(Saved data entries)
┌──
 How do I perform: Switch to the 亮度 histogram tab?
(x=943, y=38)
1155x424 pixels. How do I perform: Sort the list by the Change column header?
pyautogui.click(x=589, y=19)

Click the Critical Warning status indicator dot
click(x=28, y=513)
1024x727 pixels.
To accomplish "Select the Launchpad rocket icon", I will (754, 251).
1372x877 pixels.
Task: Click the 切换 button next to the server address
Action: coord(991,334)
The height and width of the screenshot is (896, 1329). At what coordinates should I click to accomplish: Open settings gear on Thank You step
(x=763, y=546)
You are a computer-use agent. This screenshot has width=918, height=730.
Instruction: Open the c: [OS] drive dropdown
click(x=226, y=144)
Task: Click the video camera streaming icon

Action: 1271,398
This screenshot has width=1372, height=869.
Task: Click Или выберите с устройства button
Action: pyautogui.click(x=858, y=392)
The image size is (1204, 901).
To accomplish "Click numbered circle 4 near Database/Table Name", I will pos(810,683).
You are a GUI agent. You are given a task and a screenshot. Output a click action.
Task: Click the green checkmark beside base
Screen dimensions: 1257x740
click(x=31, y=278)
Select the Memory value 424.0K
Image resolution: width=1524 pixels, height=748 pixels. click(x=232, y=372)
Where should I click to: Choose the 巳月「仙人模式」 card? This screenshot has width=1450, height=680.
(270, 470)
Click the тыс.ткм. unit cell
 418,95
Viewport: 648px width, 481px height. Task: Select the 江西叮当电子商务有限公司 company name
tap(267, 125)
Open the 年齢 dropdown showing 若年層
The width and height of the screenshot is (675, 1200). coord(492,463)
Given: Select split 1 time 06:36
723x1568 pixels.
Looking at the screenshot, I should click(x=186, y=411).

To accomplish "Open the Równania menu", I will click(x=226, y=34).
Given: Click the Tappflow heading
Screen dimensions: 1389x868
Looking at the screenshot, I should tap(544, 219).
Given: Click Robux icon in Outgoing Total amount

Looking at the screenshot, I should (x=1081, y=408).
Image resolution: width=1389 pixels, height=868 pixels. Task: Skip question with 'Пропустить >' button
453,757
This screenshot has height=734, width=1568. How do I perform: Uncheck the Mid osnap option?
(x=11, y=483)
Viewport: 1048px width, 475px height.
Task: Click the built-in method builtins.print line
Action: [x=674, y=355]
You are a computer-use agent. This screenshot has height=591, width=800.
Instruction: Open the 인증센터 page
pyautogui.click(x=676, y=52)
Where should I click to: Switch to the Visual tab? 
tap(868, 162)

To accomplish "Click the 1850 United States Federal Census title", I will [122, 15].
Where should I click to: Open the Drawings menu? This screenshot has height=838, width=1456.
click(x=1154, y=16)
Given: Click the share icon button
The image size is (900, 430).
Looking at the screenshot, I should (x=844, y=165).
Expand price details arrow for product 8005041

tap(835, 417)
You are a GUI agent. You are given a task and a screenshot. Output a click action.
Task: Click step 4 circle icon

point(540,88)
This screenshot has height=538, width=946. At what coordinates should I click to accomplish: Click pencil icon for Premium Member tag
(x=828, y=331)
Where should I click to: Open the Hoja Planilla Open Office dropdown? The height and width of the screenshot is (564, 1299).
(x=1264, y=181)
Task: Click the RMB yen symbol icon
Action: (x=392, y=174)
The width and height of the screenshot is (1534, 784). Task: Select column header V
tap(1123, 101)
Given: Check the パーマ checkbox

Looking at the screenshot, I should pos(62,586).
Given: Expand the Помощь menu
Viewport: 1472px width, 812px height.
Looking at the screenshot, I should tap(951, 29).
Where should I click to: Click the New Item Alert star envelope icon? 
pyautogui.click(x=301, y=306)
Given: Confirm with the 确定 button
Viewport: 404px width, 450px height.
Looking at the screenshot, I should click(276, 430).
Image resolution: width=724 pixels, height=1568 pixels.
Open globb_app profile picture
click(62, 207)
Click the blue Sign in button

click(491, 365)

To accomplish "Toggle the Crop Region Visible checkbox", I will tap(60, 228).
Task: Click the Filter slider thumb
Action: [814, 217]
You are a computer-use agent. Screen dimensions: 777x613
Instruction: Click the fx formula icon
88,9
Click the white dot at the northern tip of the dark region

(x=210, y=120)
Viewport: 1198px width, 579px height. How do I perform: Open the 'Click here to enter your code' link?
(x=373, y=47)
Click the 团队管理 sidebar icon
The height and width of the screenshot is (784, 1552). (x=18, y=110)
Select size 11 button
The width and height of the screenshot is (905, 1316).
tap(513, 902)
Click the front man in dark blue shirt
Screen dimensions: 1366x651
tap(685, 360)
└──
> **What you are asked to do**: Your answer should consist of each line above in which "computer" appears.

> **Exercise answer**:
You are a computer-use agent. This screenshot has width=918, height=730.
You are a computer-use agent. This screenshot has height=591, width=800.
You are a computer-use agent. Screen dimensions: 777x613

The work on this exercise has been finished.